The very title of this book is borrowed from the information theory vocabulary,
and, quite naturally, it is an outline of this theory that will serve as an introduction.
The subject of information theory is the scientific study of communications. To this end it defines a quantitative measurement of the communicated content, i.e. information,and deals with two operations essential for communication techniques: source coding and channel encoding. Its main results are two fundamental theorems related to each of these operations. The possibility of channel encoding itself has been essentially revealed by information theory. That shows, to which point a brief summary of this theory is essential for its introduction. Apart from some capital knowledge of its possibilities and limits, the theory has, however, hardly contributed to the invention of means of implementation: whereas it is the necessary basis for the understanding of channel encoding, it by no means suffices for its description. The reader interested in information theory, but requiring more information than is provided in this brief introduction, may refer to [1], which also contains broader bibliographical references.
To start with, we will comment on the model of a communication, known as
the Shannon paradigm after the American engineer and mathematician Claude E.

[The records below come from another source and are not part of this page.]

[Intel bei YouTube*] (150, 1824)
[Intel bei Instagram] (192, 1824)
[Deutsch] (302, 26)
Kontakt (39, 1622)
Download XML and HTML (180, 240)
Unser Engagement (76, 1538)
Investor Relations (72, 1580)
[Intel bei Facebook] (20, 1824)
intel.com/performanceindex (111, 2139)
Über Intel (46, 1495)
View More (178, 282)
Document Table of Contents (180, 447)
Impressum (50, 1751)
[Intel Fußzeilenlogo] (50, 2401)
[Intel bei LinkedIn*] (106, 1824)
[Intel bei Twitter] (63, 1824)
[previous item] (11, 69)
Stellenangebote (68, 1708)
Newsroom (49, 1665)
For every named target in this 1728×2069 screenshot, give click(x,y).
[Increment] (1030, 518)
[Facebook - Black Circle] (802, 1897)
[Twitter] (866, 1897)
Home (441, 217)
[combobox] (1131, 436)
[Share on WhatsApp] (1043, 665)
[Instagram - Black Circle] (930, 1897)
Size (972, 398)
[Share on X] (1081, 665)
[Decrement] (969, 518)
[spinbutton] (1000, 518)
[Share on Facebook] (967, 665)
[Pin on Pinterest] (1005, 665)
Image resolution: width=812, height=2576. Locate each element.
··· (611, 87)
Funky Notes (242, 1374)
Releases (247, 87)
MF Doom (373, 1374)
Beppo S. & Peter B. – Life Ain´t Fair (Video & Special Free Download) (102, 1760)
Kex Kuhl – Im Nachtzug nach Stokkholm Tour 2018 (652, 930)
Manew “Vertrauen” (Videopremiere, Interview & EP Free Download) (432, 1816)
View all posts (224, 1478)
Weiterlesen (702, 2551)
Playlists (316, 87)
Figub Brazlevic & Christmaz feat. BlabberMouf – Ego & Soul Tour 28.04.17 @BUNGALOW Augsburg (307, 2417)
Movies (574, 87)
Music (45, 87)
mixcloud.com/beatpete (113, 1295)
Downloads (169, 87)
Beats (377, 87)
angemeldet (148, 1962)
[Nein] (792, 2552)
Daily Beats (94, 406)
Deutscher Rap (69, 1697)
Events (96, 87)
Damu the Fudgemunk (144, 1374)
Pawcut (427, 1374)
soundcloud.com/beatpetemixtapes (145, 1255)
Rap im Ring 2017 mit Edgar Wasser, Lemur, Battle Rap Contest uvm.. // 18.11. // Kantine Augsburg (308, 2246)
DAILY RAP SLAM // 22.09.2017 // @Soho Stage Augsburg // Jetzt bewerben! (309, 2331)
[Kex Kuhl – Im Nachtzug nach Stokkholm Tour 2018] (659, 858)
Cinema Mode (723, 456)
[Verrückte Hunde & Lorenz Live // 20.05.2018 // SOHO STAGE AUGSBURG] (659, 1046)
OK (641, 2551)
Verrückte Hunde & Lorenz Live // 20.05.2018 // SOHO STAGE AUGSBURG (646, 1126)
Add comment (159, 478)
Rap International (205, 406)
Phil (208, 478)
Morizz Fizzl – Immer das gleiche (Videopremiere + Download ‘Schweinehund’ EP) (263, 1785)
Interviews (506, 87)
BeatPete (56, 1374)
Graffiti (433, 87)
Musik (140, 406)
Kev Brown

Shannon, born in 1916, who set down the foundations for information theory and
established the principal results [2], in particular, two fundamental theorems. This model is represented in Figure 1.1. A source generates a message directed
to a recipient. The source and the recipient are two separated, and therefore distant, entities, but between them there exists a channel, which, on the one
hand, is the medium of the propagation phenomena, in the sense that an excitation of its receptor by the source leads to a response observable by the recipient at the exit, and, on the other hand, of the disturbance phenomena. Due to the latter, the excitation applied is not enough to determine with certainty the response of the channel. The recipient cannot perceive the message transmitted other than by observing the response of the channel.